Le nuove generazioni forse porteranno una ventata di novità: idee nuove, modi di vivere nuovi, freschezza e bellezza. Per il momento, però, hanno portato solo tante parolacce in ufficio. È un dato di fatto: lo sostiene una ricerca condotta su 1.500 americani dalla piattaforma di manager Wrike, che ha messo in luce un aspetto poco investigato finora, cioè che i Millennials, cosiddetti, forse non sono superinnovativi, ma di sicuro sono maleducati.
È normale, per loro, esprimersi come gli viene. Per i loro predecessori, cioè la generazione X e i baby boomers, no: solo il 58% si lascia sfuggire brutte parole sull’orario di lavoro. I più giovani, come facevano in tempi meno nobili, se ne fregano. Le donne, poi, anche di più: la ricerca dimostra che, in questo senso, la parità è stata raggiunta. Donne e uomini (giovani) sul posto di lavoro non fanno differenze: dicono parolacce, accettano di buon grado che lo facciano anche i colleghi e, piuttosto, lo considerano uno strumento per creare dei legami di lavoro più solidi.

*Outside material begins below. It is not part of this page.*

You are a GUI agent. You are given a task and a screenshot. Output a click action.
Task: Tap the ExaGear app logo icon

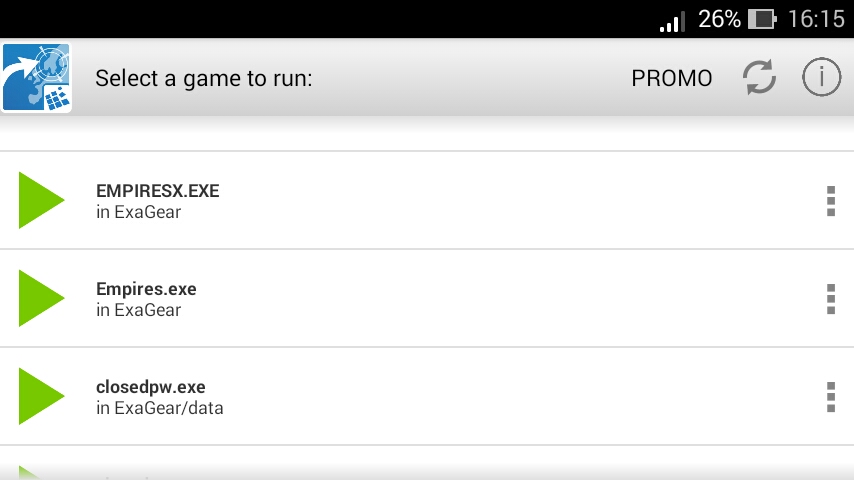(36, 77)
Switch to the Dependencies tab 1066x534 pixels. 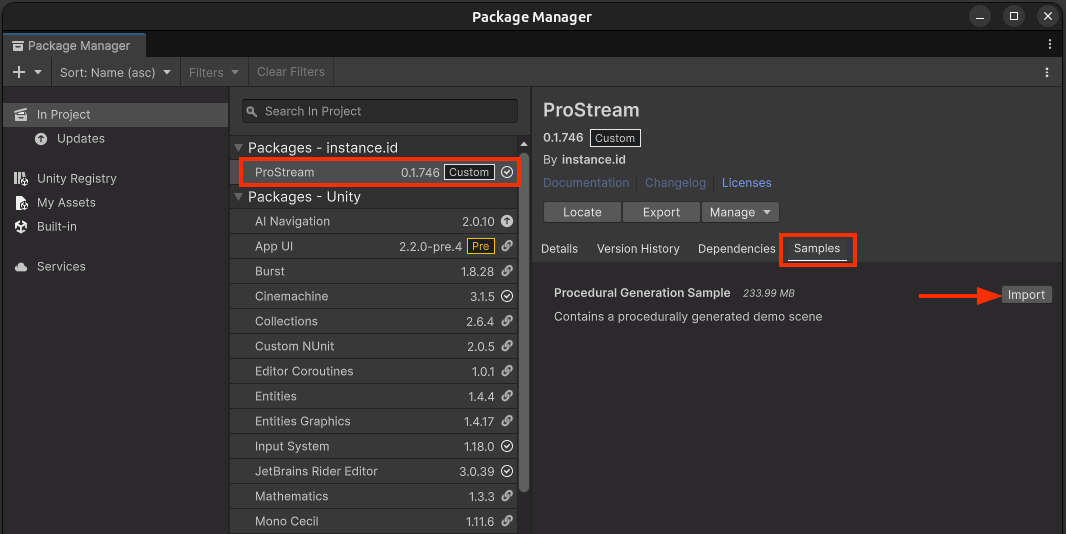tap(736, 248)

A prescindere dalle età, la ricerca mette in luce alcune tendenze che variano a seconda della professione. I più maleducati orbitano intorno al mondo della sanità: la maggior parte dei dipendenti dice parolacce al lavoro, e il 45% lo fa in modo frequente. È da capire: salvare le persone genera ansia, il contatto diretto con la morte, le malattie e con i difetti degli esseri umani, provoca frustrazione e amarezza. Ci si sfoga così. Al secondo posto sono le professioni finanziarie, in cui il 62% giura di dire sconcezze sul lavoro. È, anche qui, una questione di tensione – gira la testa e si perde il controllo con facilità quando si maneggiano miliardi di euro in pochi secondo. Al terzo posto, il mondo del tech: forse perché è cool, forse perché, tutto sommato, è composta da giovani (e allora: vedi sopra).
Il problema, però, come evidenzia la ricerca, è che al quarto posto ci sono insegnanti, educatori, maestre e maestri. Le dicono di nascosto, lontano dai bambini, sostengono. Ma qualcosa sfuggirà di sicuro, c’è da presumere. E non è strano, allora, il fatto che le nuove generazioni siano più sboccate: li educano a diventarlo. Ed è un peccato, perché il linguaggio volgare non solo appiattisce il pensiero (non siamo tutti Gadda) ma, se usato con parsimonia, è anche un’occasione sana per sfogarsi, per cambiare il registro, per modificare le proprie sensazioni. Se diventa normale e colloquiale, se cioè non è più un tabù, quale valvola di sfogo espressiva resterà a disposizione?